Fransa devleti, siyasi bir güç olduğumuz için bizleri zayıflatmak istiyor. “Biz sizi boş bırakamayız siz kendi aranızda anlaşamıyorsunuz. Profesyonel değilsiniz müdahale edeceğiz” diyor. “Laik bir devletiz direk size müdahale edemeyiz” diyor, emanetçi Müslümanlar bulup, onlar aracılığıyla müdahale ediyorlar. Ülkelerin sizin dininize ve başka dinlere neler yaptıklarını çok iyi anlamak lazım. Karşınızda her şeyi analiz eden ve farklı senaryoları olan bir devlet var.

AVRUPA’YA DEĞİL TÜRKİYE’YE MESAJ VERİYORUZ

Avrupa bizi anlamıyor yani…

Ben İslam Konseyi’ne girerken “Bizim istediğimiz tek şey var, Müslümanlarla ilgili konularda Fransa toplumunu rahatlatmak için gereken mesajı siz vereceksiniz. Devlet yetkilisinin vermemesi lazım, devlet verirse yanlış anlaşılır. Bizim sizden isteğimiz bu” dediler. Bu, iletişim dünyasında olduğumuzu, insanların artık iletişimle yönetildiğini gösteriyor.
Maalesef biz bazı olayları Türk gibi düşünüyoruz. Avrupa’da bir iş yapmak istiyoruz ama Türkiye’yi imar edecekmişiz gibi davranıyoruz. Mesajımız da karşı tarafa geçmiyor. Mesela Ermeni Soykırımının eleştirisini yapmadık. Kendimizi niye anlatamadığımızı düşünmedik, özeleştiri yapmadık. Avrupa’da konuşuyoruz, Türkiye’deki insana mesaj veriyoruz. Mesela 15 Temmuz… O gün Türkiye’de ne olduğunu kimse anlamadı. “Fransa’da Şanzelize’yi uçaklar bombalıyor” diyerek anlattık. Böyle anlatınca, insanlar ‘Türkiye’de böyle bir şey mi yaşandı’ dedi. Bunu birikimli dostlarımızın desteğiyle anlatmamız lazım. Biz bu iletişim sorununu kabul etmeden başarılı olamayız. Masada kaybederiz. Çünkü masayı kuran onlar.

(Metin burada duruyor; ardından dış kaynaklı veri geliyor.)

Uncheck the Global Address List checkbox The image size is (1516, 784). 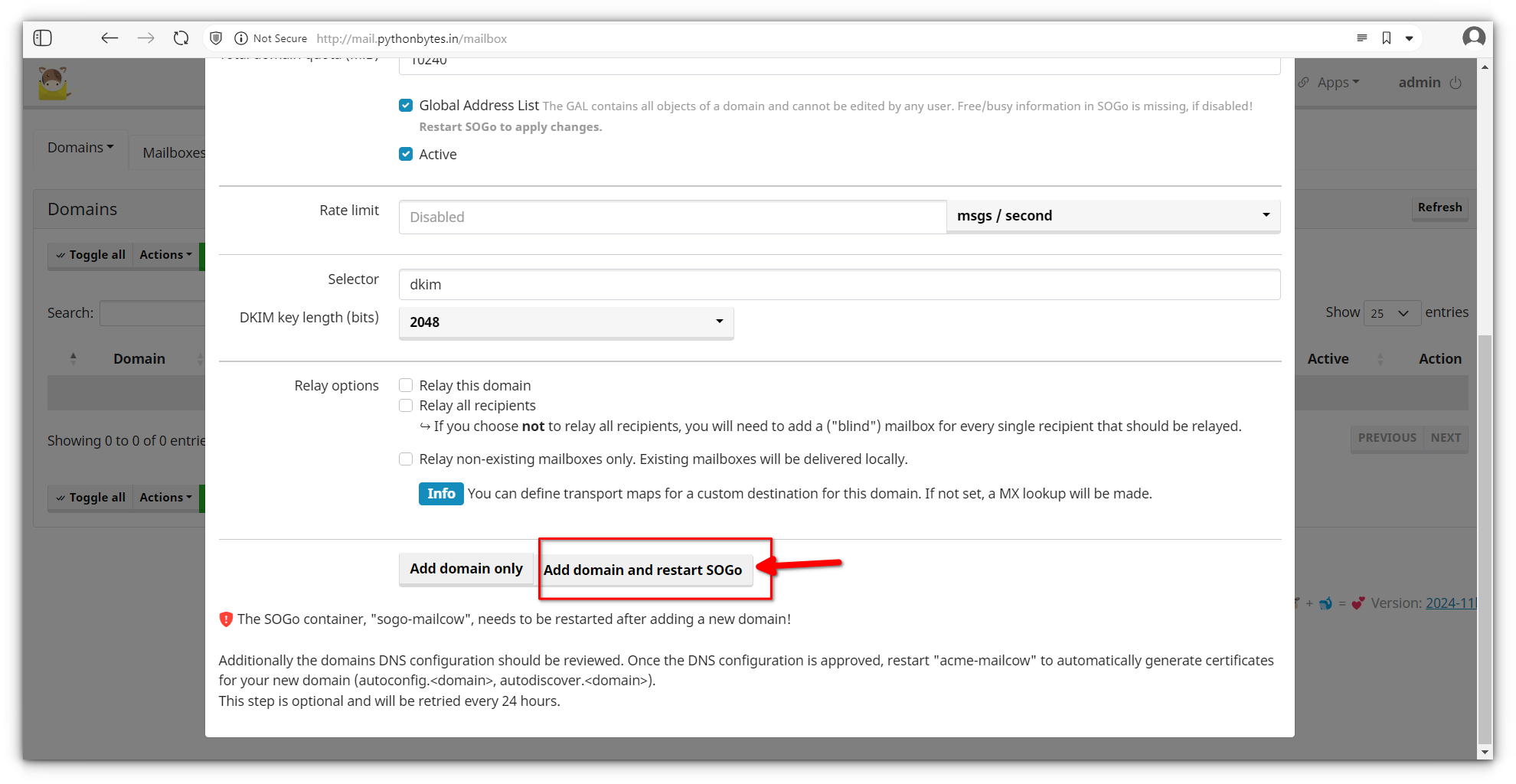[x=406, y=105]

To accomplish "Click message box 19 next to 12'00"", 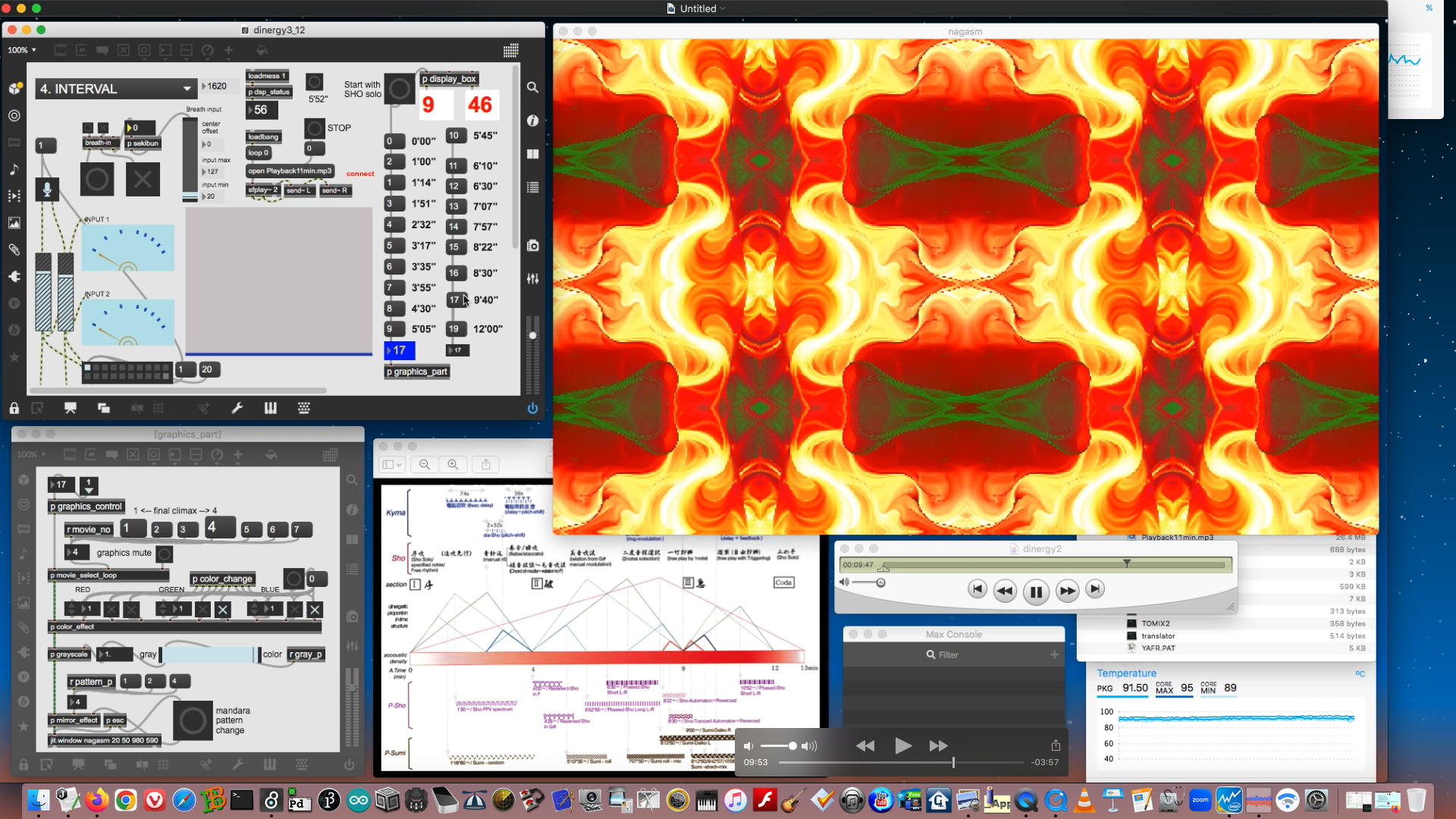I will point(454,328).

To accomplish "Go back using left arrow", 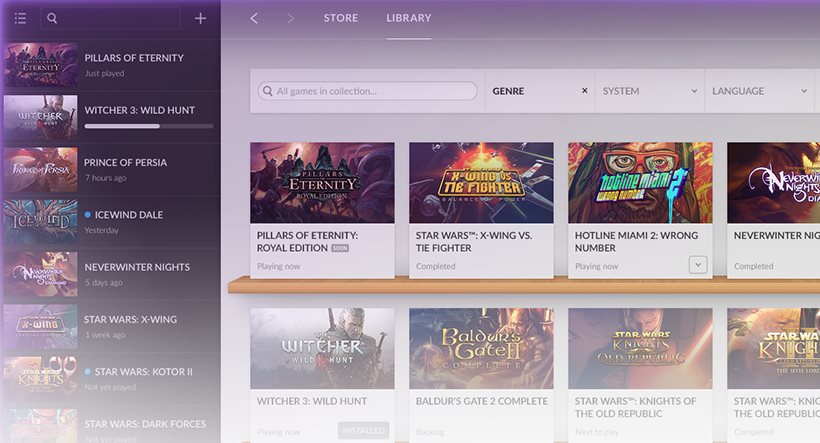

Fransa’da İslamofobi yükseliyor mu?

Birkaç türde İslamofobi var. Arap düşmanlığı var. 30 yıl önce Fransa’da Arap düşmanlığı yapan insanlar kılık değiştirip Müslüman düşmanı olarak karşımıza çıkıyor. Almanya’da Türk düşmanı olan insanlar, İslam düşmanlığı yapıyor. Yani Türkler üzerinden bir İslam düşmanlığı var. Başörtüsü üniversite dışındaki okullarda yasak. Üniversitelerde de yasaklamaya uğraşıyorlar. Çünkü başörtüsü dini değil siyasi bir sembol olarak görülüyor. Yanlış bir şey yaptığın zaman siyasete de dine de etki ediyor. Siyaset-din öyle karıştı ki, bazen biz bile ne olduğunu anlayamıyoruz.